The Austin Presidential Campaign Debate
Clinton had gone into last night’s debate knowing that she needed to somehow change the course of the campaign. She appeared to wait patiently like a fox for an opening to try to deprecate Obama, who was sitting just inches away from her on the stage. As the second half of the debate began, Clinton said, “I think you can tell from the first 45 minutes Senator Obama and I have a lot in common.” Hardly pausing to take a breath, she went on to say that, on the other hand, there were differences. In a moment that Clinton had clearly planned ahead, she raised the issue of Obama’s use in his campaign speeches of words first uttered by his friend, Massachusetts Gov.
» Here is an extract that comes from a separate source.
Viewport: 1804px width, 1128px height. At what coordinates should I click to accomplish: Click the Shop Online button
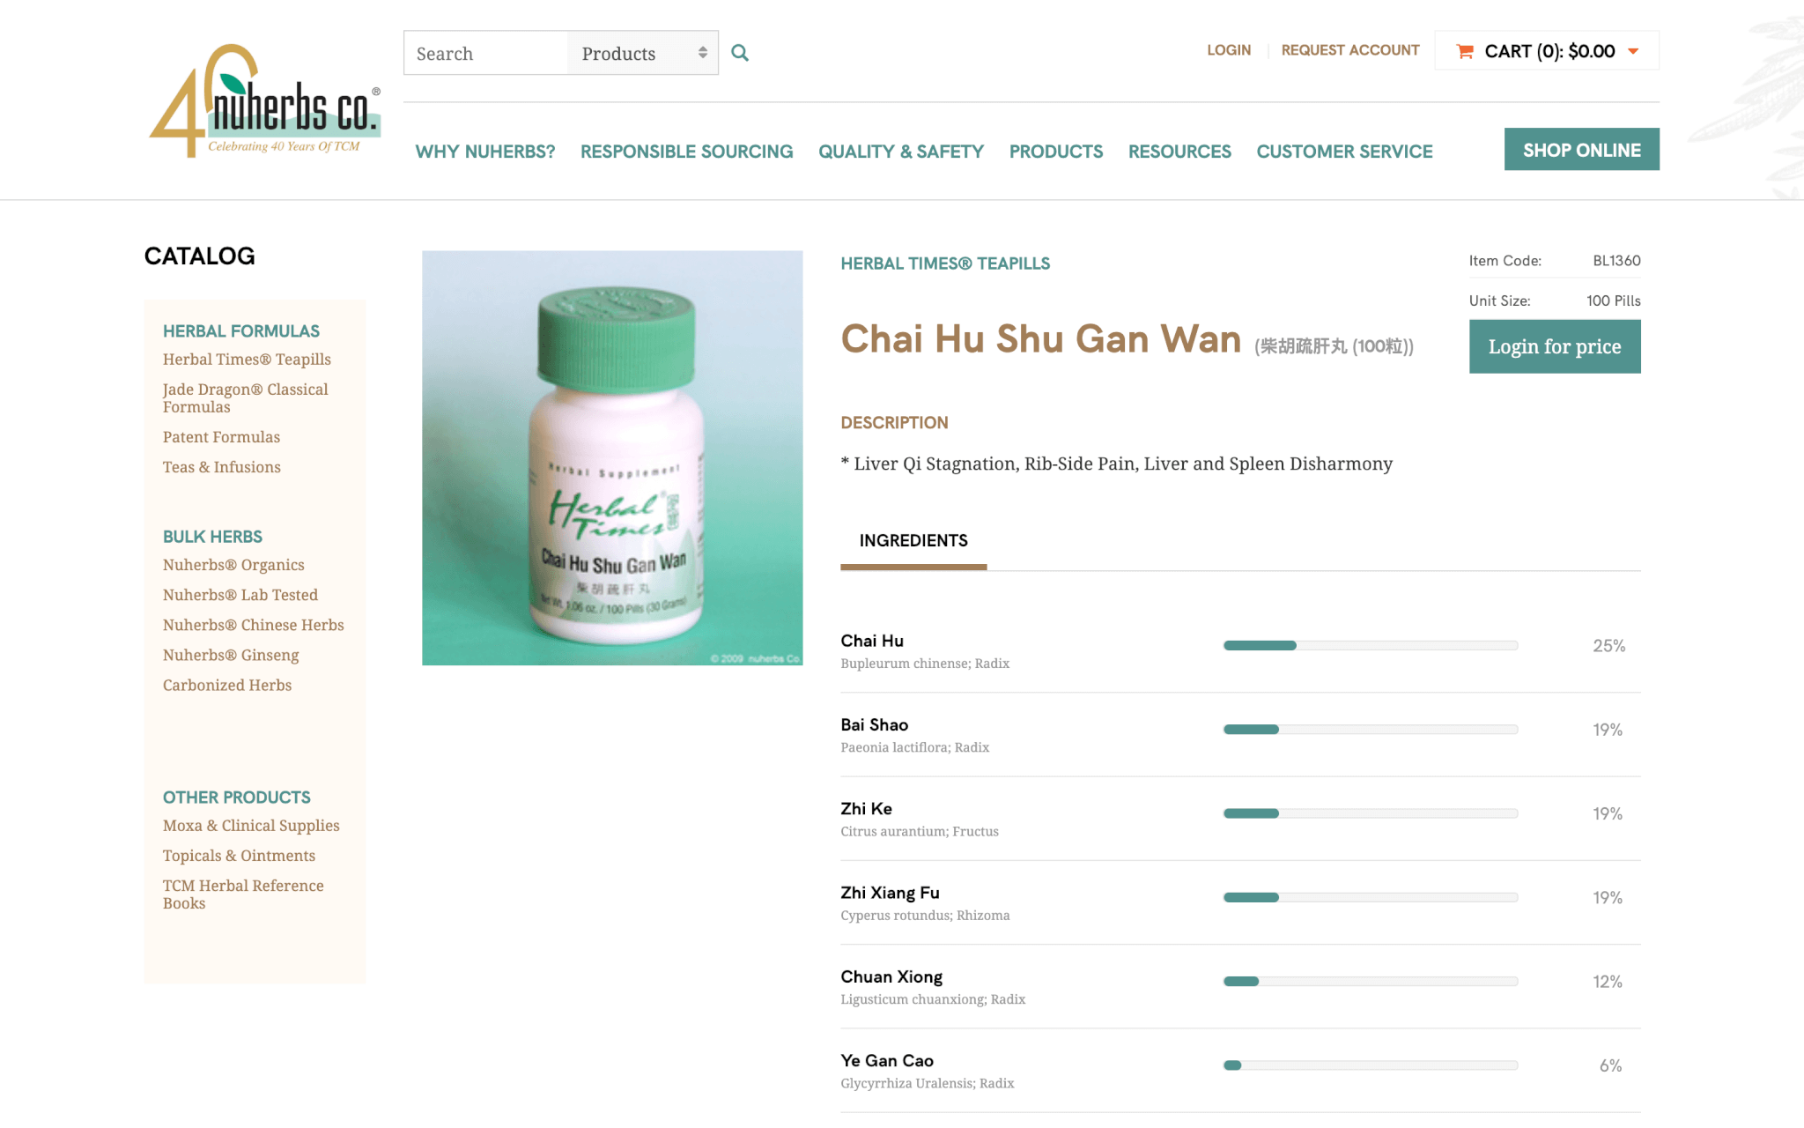tap(1581, 150)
Deval Patrick.
“If your candidacy is going to be about words then they should be your own words,” she said. “Lifting whole passages from someone else’s speeches is not change you can believe in, it’s change you can Xerox.” Her charge had a perhaps unexpected response, drawing jeers and boos at her from the debate audience. When Obama dismissed the charge out of hand, he turned the catcalls to applause by replying that, “What we shouldn’t be spending time doing is tearing each other down. We should be spending time lifting the country up.”
Clinton Charges: Obama Copies His Words
That exchange marked an unusually combative moment in an otherwise generally respectful meeting. By the end of the debate, Clinton offered a comment of unprompted praise about Obama, saying that, “No matter what happens in this contest, I am honored to be here with Barack Obama.” A remarkable moment of Clinton vulnerability. She has revealed the paradoxical dilemma which confronts her: she still thinks that she can win the nomination, but at the same time she also knows that more likely than not, she won’t.